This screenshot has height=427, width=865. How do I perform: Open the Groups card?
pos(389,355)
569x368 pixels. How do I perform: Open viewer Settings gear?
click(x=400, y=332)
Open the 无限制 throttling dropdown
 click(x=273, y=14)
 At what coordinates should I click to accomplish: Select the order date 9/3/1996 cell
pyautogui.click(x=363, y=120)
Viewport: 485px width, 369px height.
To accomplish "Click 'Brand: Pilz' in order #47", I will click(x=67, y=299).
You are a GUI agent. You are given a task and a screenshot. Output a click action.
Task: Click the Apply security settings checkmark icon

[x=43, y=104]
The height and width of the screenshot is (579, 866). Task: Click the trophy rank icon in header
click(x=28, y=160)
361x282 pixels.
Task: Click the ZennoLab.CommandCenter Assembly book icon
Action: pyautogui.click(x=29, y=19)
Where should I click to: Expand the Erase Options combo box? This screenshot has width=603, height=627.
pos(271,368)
::::::
** Task details **
Reprint the entries above in full, exactly as they are.

** Completed exercise **
This screenshot has height=427, width=865. How do I perform: Open the Groups card?
pos(389,355)
569x368 pixels. How do I perform: Open viewer Settings gear?
click(x=400, y=332)
Open the 无限制 throttling dropdown
 click(x=273, y=14)
 At what coordinates should I click to accomplish: Select the order date 9/3/1996 cell
pyautogui.click(x=363, y=120)
Viewport: 485px width, 369px height.
To accomplish "Click 'Brand: Pilz' in order #47", I will click(x=67, y=299).
You are a GUI agent. You are given a task and a screenshot. Output a click action.
Task: Click the Apply security settings checkmark icon

[x=43, y=104]
The height and width of the screenshot is (579, 866). Task: Click the trophy rank icon in header
click(x=28, y=160)
361x282 pixels.
Task: Click the ZennoLab.CommandCenter Assembly book icon
Action: pyautogui.click(x=29, y=19)
Where should I click to: Expand the Erase Options combo box? This screenshot has width=603, height=627.
pos(271,368)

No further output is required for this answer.